Travailler depuis une institution publique a pour elle une signification particulière. Puisque l’État français a participé aux persécutions, il lui appartient aussi de contribuer à la reconnaissance et à la réparation.

Des tableaux comme témoins silencieux

Cette exigence scientifique s’accompagne d’un profond désir de transmission.

Au Chambon-sur-Lignon, elle est commissaire scientifique d’une exposition consacrée au marché de l’art sous l’Occupation. Quatre œuvres restituées aux ayants droit Dorville y sont présentées.

Dans une vitrine figurent aussi les fichiers de Drancy de plusieurs membres de la famille, déportés et assassinés à Auschwitz. Les tableaux deviennent alors des « témoins silencieux » des persécutions.

« Une œuvre d’art ne remplacera jamais une vie humaine », insiste-t-elle. Mais son parcours peut aider à comprendre les mécanismes de la dépossession et rendre visibles ceux qui en furent victimes.

Le jeune public occupe une place centrale dans cette démarche. Livres, bandes dessinées, expositions : elle multiplie les voies d’accès pour transmettre l’histoire et inviter les nouvelles générations à rester vigilantes.

Une famille de cœur fondée sur la confiance

Dans son parcours, Emmanuelle Polack cite deux figures déterminantes : Laurence Bertrand Dorléac, pionnière de l’histoire de l’art sous l’Occupation, et Philippe Dagen, son directeur de thèse. Tous deux lui ont permis d’avancer « comme un saumon à contre-courant ».

« Famille de cœur, moi, ça me parle énormément, confie-t-elle. Je suis adoptable. »

Une formule qui dit, avec humour et sincérité, ce que représente pour elle sa famille de cœur : les personnes qui lui ont accordé leur confiance au moment où elle en avait besoin.

ADD Associés lui a notamment offert une ressource rare : le temps. Le temps d’ouvrir les cartons, de suivre les indices, de rencontrer les familles et d’attendre que les procédures aboutissent. Elle apprécie aussi cette fidélité plus simple : qu’on continue, des années après son départ, à convier les anciens aux pots et aux anniversaires de l’entreprise.

Dix ans après la création du département Provenance, elle se réjouit de voir les graines semées fructifier, notamment à travers Éléonore Delabre, qui poursuit aujourd’hui ce travail avec la même passion et la même ténacité.

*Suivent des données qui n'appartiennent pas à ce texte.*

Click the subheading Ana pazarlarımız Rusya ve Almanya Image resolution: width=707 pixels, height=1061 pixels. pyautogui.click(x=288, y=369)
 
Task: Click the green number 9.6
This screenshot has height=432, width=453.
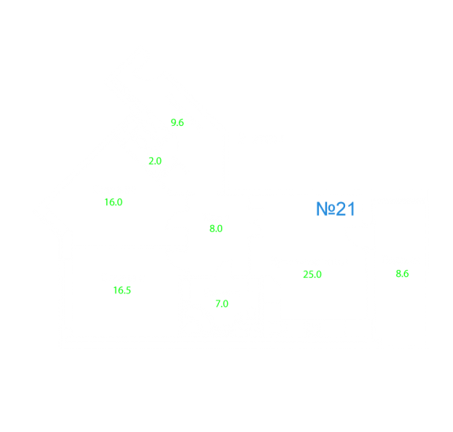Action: point(177,123)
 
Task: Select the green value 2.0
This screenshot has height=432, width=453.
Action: point(155,161)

Chacun choisit sa barricade

Emmanuelle Polack ne prétend pas que toutes les œuvres pourront être retrouvées, ni toutes les injustices réparées. Mais elle croit à la nécessité de chercher. La mémoire ne peut plus, selon elle, se limiter à la prise de conscience ou à la commémoration. Elle doit désormais se traduire en actes : ouvrir les archives, numériser les catalogues, documenter les spoliations, retrouver les héritiers et rendre possible la restitution. C’est en ce sens qu’elle parle moins d’un « devoir de mémoire » que d’un véritable « travail de mémoire ».

« Dans la vie, chacun choisit sa barricade », dit-elle.

Elle a choisi la sienne. Et derrière les tableaux, ce sont toujours les personnes qu’elle cherche à retrouver.